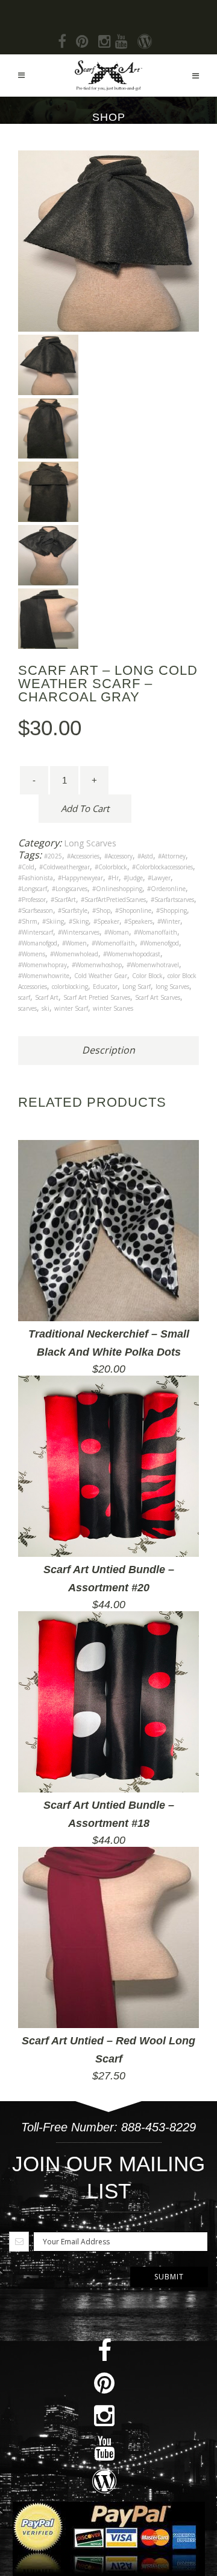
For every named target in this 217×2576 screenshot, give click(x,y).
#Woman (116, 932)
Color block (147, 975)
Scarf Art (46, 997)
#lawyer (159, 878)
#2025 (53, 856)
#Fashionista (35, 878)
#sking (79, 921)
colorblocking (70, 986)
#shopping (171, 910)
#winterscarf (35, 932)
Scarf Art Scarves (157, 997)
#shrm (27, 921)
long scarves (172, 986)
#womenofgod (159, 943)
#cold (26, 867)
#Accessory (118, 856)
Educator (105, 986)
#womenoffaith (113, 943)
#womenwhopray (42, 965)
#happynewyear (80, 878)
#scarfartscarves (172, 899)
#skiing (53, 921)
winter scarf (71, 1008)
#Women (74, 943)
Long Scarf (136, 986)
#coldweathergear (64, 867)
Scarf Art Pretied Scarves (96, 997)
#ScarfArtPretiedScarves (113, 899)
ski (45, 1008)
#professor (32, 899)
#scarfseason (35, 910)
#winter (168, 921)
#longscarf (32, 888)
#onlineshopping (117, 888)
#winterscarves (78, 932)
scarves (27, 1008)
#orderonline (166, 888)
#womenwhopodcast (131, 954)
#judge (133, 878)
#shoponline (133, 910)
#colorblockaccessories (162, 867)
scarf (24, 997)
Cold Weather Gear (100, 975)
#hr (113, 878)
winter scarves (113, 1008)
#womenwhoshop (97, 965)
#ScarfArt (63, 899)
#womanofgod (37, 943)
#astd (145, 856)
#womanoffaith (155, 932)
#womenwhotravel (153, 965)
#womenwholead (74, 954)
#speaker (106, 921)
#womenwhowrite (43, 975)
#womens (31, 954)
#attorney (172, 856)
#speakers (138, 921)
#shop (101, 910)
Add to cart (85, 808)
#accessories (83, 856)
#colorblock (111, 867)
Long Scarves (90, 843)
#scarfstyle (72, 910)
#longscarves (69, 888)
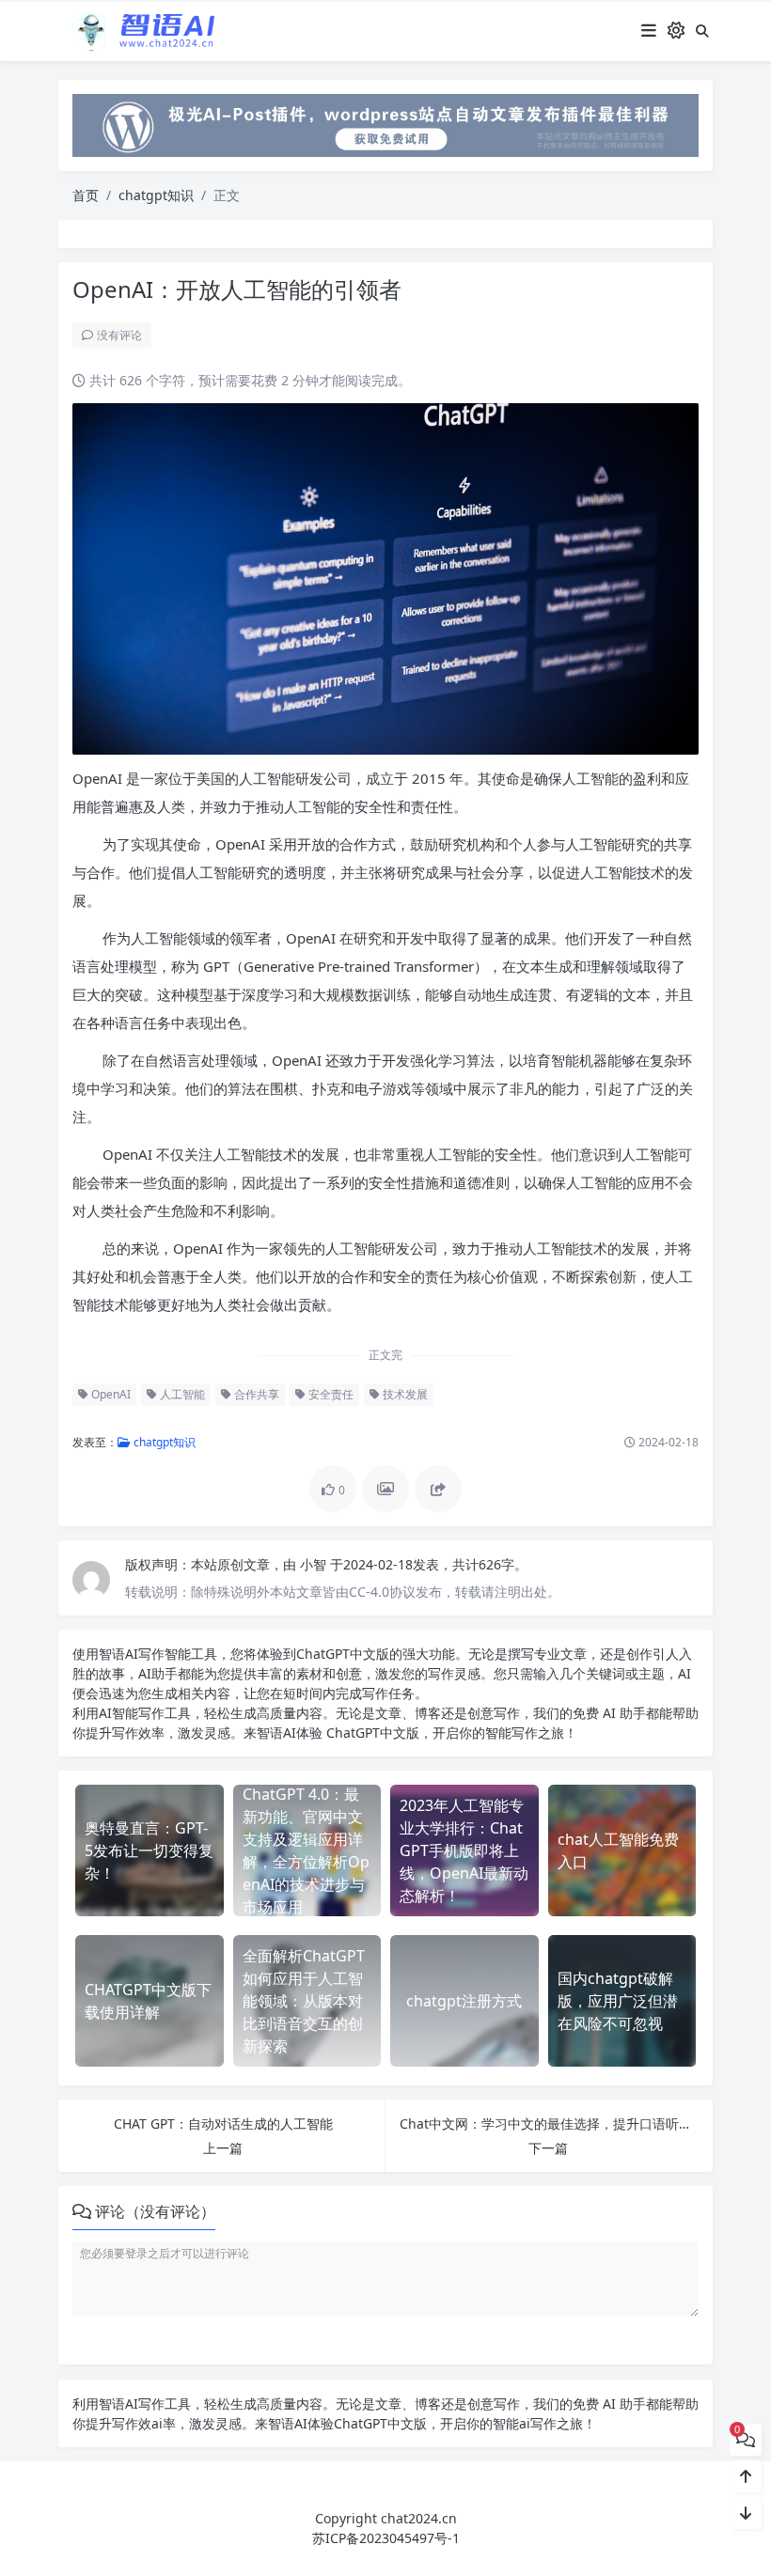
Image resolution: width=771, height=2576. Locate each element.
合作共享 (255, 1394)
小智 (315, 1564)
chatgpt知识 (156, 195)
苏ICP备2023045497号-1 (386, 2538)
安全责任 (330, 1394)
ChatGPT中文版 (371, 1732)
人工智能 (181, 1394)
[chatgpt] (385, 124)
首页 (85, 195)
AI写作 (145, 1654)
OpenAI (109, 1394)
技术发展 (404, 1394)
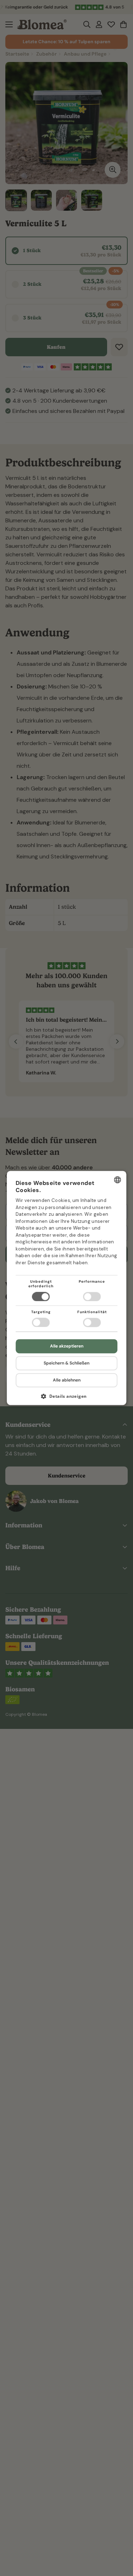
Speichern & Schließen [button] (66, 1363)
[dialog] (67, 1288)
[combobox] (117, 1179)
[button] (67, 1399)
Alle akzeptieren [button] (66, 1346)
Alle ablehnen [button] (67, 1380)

===============

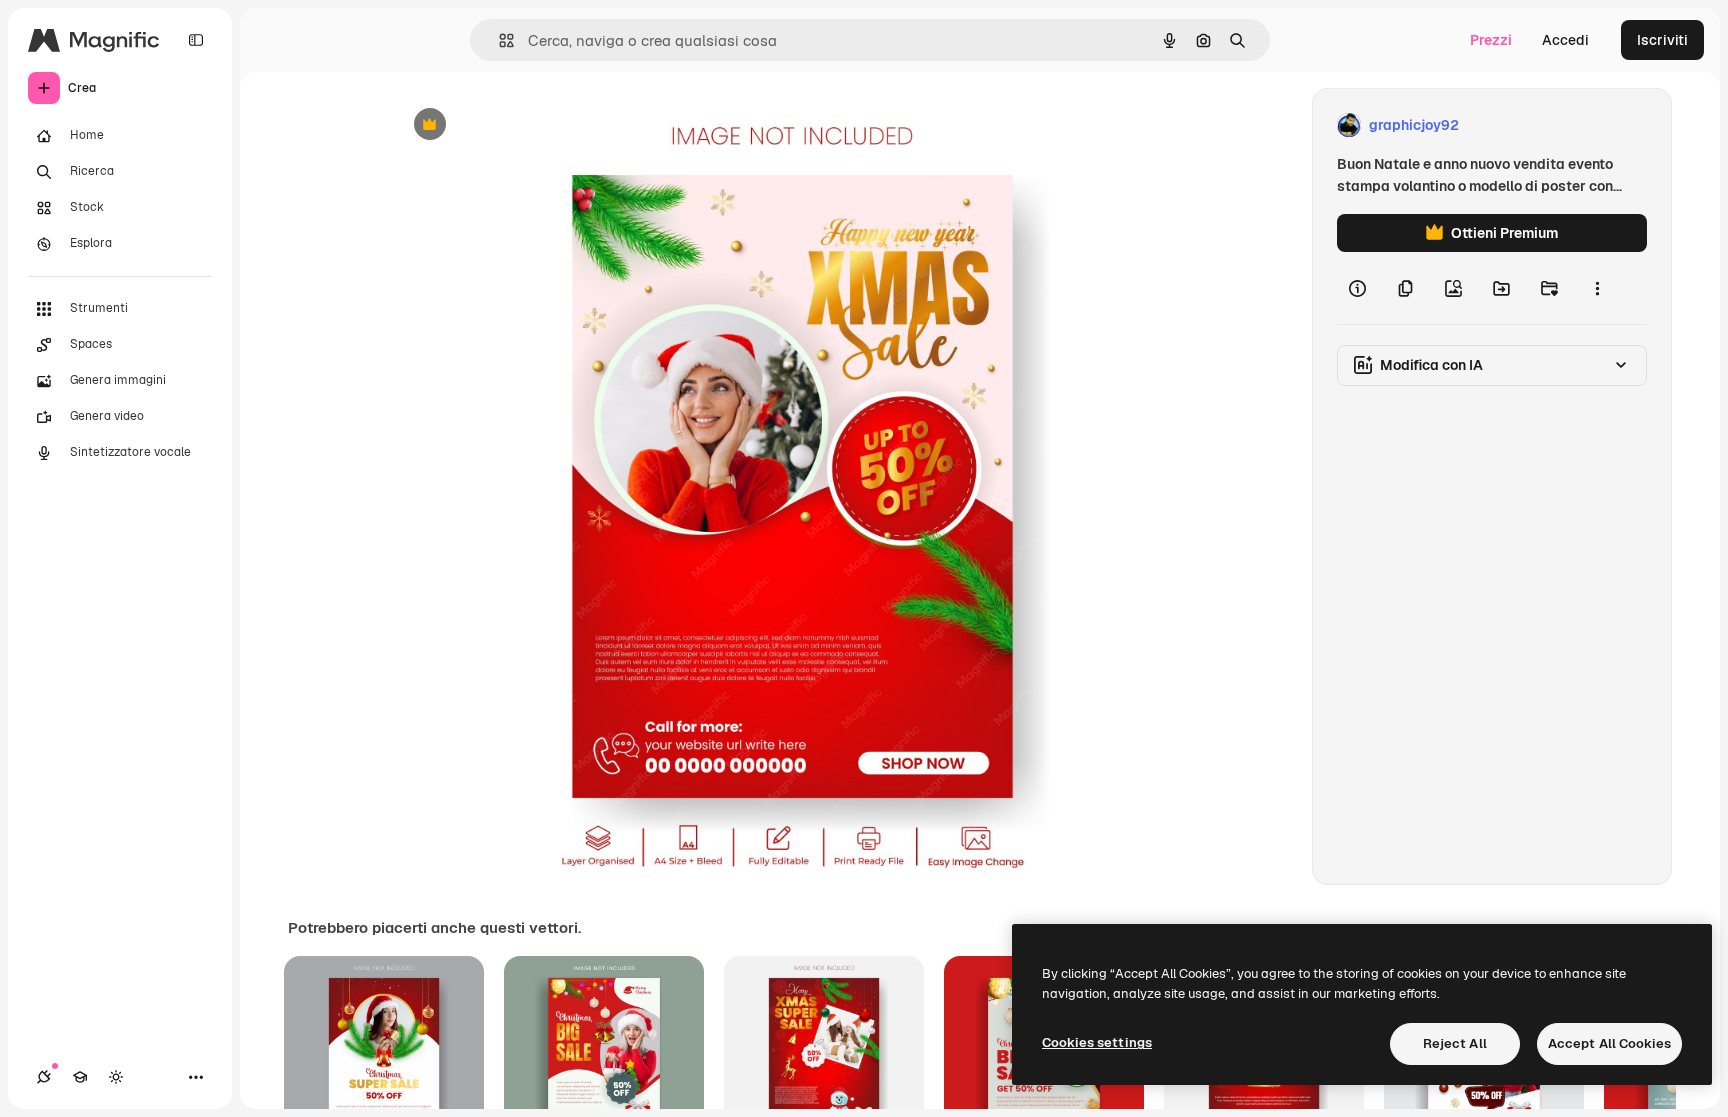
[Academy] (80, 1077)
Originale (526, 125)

===============

*PROBLEM DETAILS*
The lines above starting at the one that holds "AI写作 (145, 1654)" and ending at the one that holds "Alle ablehnen [button] (67, 1380)" are to be written out exactly, ends included, and no pictures are to be copied.

*THE COMPLETED TASK*
AI写作 (145, 1654)
OpenAI (109, 1394)
技术发展 (404, 1394)
Speichern & Schließen [button] (66, 1363)
[dialog] (67, 1288)
[combobox] (117, 1179)
[button] (67, 1399)
Alle akzeptieren [button] (66, 1346)
Alle ablehnen [button] (67, 1380)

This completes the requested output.